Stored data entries
/---

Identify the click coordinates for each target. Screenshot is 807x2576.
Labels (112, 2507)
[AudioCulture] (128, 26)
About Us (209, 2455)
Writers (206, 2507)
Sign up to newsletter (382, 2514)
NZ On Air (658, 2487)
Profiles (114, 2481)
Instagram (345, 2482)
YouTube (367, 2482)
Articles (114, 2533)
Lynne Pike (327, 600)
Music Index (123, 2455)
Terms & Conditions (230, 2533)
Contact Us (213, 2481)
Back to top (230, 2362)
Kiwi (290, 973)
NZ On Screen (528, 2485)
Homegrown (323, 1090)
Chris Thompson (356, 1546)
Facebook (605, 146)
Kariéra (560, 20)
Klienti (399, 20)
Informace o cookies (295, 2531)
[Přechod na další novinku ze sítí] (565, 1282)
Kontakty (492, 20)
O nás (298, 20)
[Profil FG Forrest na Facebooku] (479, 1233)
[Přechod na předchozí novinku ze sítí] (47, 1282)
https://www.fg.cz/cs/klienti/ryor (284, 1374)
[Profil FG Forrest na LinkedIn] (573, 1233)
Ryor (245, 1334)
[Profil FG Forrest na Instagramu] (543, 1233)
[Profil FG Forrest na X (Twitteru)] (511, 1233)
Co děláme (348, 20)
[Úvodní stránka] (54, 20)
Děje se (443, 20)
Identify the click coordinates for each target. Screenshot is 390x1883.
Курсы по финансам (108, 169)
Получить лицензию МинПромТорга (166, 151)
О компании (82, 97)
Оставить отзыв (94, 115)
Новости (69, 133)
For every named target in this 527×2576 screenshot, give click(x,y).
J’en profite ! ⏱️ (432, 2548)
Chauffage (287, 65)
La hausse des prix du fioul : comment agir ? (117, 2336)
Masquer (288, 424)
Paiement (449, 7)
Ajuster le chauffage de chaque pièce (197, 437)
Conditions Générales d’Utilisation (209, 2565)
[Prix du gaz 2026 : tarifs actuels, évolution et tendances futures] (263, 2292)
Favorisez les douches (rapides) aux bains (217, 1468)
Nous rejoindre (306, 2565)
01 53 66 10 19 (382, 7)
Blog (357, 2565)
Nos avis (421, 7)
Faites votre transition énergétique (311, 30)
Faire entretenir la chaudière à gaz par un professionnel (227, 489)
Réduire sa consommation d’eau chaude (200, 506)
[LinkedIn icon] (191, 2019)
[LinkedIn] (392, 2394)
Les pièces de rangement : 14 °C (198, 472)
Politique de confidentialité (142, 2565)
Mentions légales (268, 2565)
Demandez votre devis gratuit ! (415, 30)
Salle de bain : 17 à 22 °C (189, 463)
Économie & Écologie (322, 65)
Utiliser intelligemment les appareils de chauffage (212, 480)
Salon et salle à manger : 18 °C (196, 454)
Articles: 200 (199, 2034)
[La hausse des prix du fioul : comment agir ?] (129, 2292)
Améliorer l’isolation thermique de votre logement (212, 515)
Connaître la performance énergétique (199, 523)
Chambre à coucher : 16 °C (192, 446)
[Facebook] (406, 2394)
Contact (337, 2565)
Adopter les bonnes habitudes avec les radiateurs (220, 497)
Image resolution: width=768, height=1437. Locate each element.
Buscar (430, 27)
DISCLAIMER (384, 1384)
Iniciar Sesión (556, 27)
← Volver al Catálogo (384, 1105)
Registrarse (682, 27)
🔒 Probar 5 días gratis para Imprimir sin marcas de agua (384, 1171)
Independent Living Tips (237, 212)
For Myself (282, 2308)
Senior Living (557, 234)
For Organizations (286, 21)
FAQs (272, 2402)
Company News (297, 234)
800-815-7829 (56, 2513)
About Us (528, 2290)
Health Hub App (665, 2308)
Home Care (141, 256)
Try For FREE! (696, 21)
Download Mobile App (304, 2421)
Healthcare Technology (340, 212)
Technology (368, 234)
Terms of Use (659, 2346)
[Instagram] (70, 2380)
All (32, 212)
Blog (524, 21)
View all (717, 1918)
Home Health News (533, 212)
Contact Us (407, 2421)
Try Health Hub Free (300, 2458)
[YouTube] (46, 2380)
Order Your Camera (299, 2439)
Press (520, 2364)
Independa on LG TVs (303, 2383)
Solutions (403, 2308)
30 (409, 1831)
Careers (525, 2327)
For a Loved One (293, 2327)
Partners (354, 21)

\---

ASSIGNMENT: Lines containing the string "target" in the entries above should be counted. State that number alone.

ANSWER AREA: 3